British Prime Minister Gordon Brown faced a political and public backlash on Monday after his decision to take ailing bank Northern Rock Plc into public ownership, the first UK nationalization since the 1970s.

The government will announce new legislation allowing it to take over Britain's fifth-largest mortgage lender after rejecting two private sector-led bids on Sunday and ending five months of uncertainty over Northern Rock's fate.

Even temporary nationalization, however, will carry political and financial risks for a government already tarnished by the debacle, as it links its fate to a mortgage bank at a turbulent time for Britain's housing market, with home repossessions, bad loans and job cuts all set to rise.

It is also facing the threat of a drawn-out legal battle with shareholders, who stand to lose most or all of their investment.

Northern Rock has borrowed about 25 billion pounds ($49 billion) from the Bank of England since the global credit crisis last year wrecked its funding model, sparking the first run on deposits at a British bank for some 140 years.

With a national election due by May 2010 at the latest, turmoil over the past five months has dented both the Labour government's popularity and the prime minister's reputation as a guardian of financial stability.

Shareholders reacted with anger as the suspension of Northern Rock shares left them unable to sell their stock.

We will wait to see the details of the nationalization bill and after that we will pursue all legal and non-legal actions available to us to secure value for shareholders, Jon Wood, founder of the bank's top shareholder SRM Capital, was quoted as saying by the Daily Telegraph.

The UK shareholders' association said it would not accept a solution which could allow an eventual buyer to profit.

An independent audit is set to determine the value of the shares and how much the government will pay shareholders.


Northern Rock has been put on the government's books, classified as around 90 billion pounds of public debt, and the focus will now shift to how soon a buyer or buyers can be found for its assets.

Analysts say that could be easier if lending slows over the coming years, shrinking the mortgage book as many of its customers remortgage with other banks, and as the funding model becomes driven by retail deposits not capital markets.

Alistair Darling, Britain's finance minister, said he would welcome approaches. At the moment because of the state of the financial markets it is not an ideal time to try and deal with a bank in the situation Northern Rock finds itself in, but of course I very much hope that over the coming period people will look at it, he told the BBC.

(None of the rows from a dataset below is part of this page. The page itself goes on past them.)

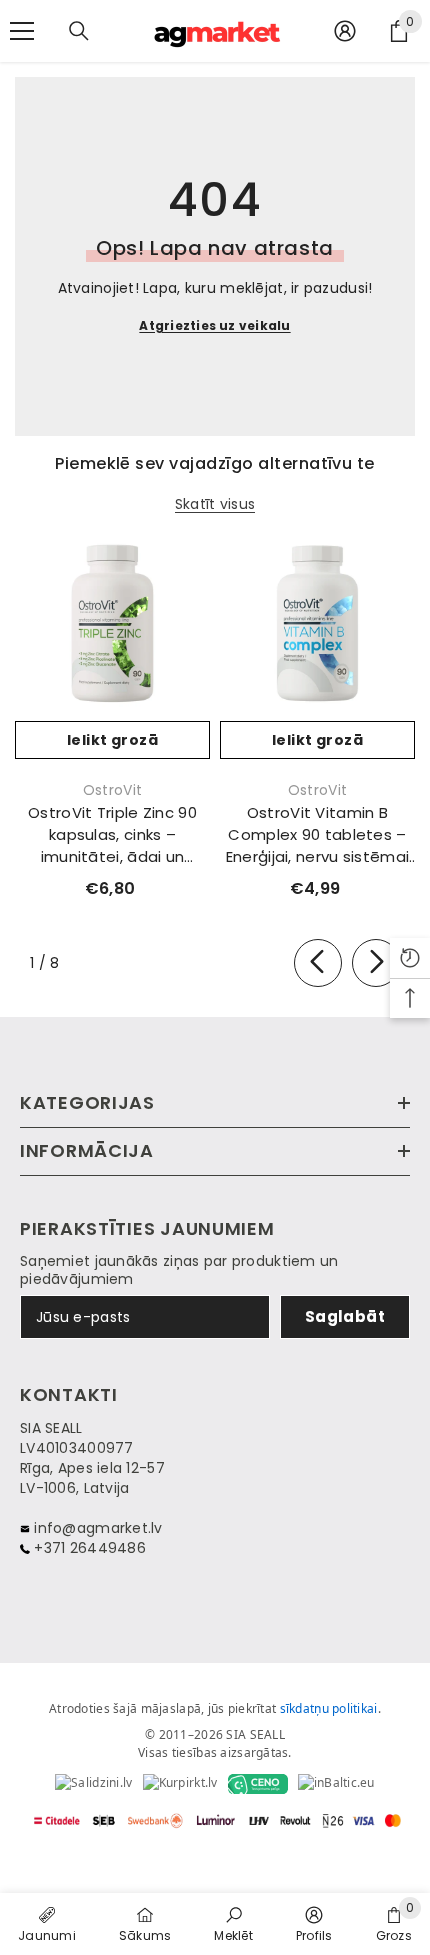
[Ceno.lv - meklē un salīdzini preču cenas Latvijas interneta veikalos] (258, 1784)
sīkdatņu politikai (329, 1708)
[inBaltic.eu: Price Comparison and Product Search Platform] (336, 1784)
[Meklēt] (79, 31)
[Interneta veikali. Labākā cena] (93, 1784)
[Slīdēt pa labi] (376, 963)
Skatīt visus (215, 504)
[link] (233, 1923)
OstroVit (112, 790)
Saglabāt (345, 1316)
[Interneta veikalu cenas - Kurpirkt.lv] (180, 1784)
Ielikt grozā (112, 740)
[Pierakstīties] (345, 31)
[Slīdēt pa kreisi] (318, 963)
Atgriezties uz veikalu (214, 325)
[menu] (22, 31)
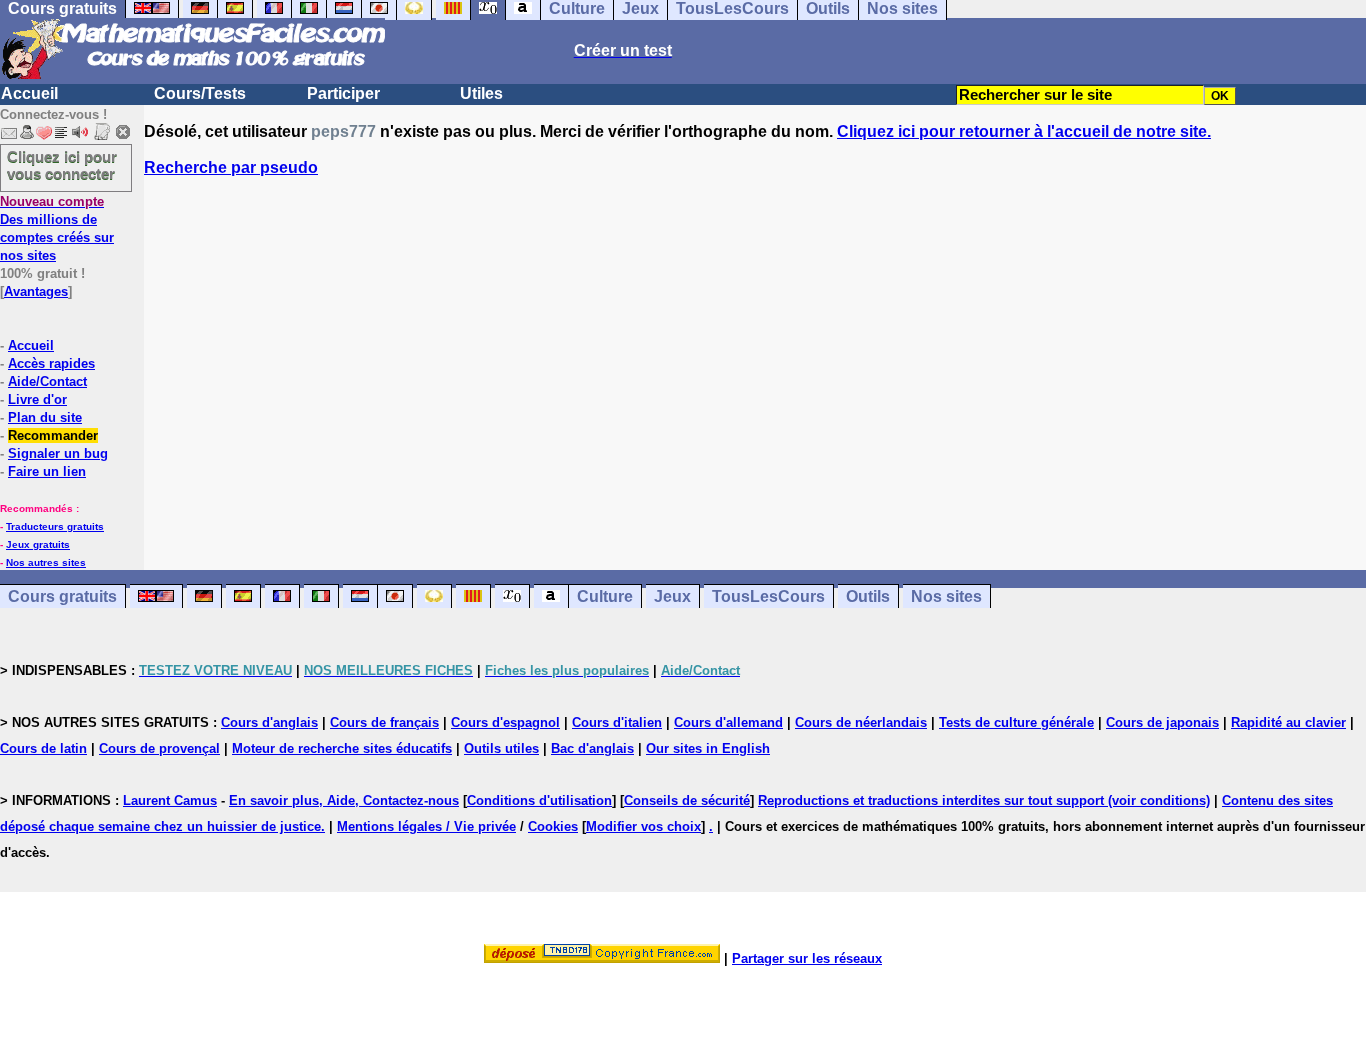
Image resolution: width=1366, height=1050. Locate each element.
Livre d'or (37, 399)
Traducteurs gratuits (55, 526)
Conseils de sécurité (687, 800)
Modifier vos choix (643, 826)
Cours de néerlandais (861, 722)
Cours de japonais (1162, 722)
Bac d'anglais (592, 748)
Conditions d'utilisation (539, 800)
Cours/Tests (200, 93)
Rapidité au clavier (1288, 722)
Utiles (481, 93)
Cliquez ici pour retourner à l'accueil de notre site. (1024, 131)
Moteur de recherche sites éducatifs (342, 748)
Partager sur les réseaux (807, 958)
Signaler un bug (58, 453)
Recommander (53, 435)
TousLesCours (768, 596)
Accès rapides (51, 363)
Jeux (672, 596)
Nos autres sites (46, 562)
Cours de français (384, 722)
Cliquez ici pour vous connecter (62, 165)
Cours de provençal (159, 748)
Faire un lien (47, 471)
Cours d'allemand (728, 722)
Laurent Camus (170, 800)
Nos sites (946, 596)
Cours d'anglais (269, 722)
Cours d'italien (617, 722)
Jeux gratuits (38, 544)
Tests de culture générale (1016, 722)
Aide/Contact (47, 381)
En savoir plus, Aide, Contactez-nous (344, 800)
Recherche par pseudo (231, 167)
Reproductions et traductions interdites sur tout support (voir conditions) (984, 800)
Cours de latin (43, 748)
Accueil (29, 93)
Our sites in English (708, 748)
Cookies (553, 826)
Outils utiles (501, 748)
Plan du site (45, 417)
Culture (605, 596)
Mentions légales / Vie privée (426, 826)
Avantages (36, 291)
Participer (343, 93)
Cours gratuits (62, 596)
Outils (868, 596)
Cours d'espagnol (505, 722)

Opposition politicians ultimately blame Brown for the crisis, pointing to the regulatory framework he put in place a decade ago when he was finance minister under Tony Blair.

While the government has criticized Northern Rock's business model, Brown blames the bank's woes on a credit crisis that started with risky mortgage lending in the United States and has since spread throughout the world's banking system.

He argues the British economy is better placed than many to withstand the fallout from global financial market turmoil and the government said on Sunday nationalization was only temporary and in the best interest of taxpayers.

Shares in British banks were up strongly in morning trade, helped by the government's support for Northern Rock, with mortgage lender HBOS Plc up 4.3 percent. Analysts at Bear Stearns said a smaller Northern Rock, once one of the most aggressive competitors, could ease competition in the mortgage market.

Sterling, however, dropped to a two-week low against the euro as worries over the nationalization and associated costs added to concerns about the UK economy.

Northern Rock was more reliant on borrowing money on financial markets to make home loans than its rivals, and ran aground when the credit crunch meant it couldn't raise cash.

Financial groups such as Citigroup Inc, Merrill Lynch & Co Inc, UBS AG and Bank of America Crop have all taken multi-billion dollar hits on bad mortgage investments, while Germany is rescuing corporate lender IKB

Day-to-day running of Northern Rock will pass to Ron Sandler, the troubleshooter who rescued Lloyd's of London from the brink of collapse. He will visit the bank's headquarters in Newcastle, northeast England, on Monday.

Former Swiss Re executive Ann Godbehere will be chief financial officer.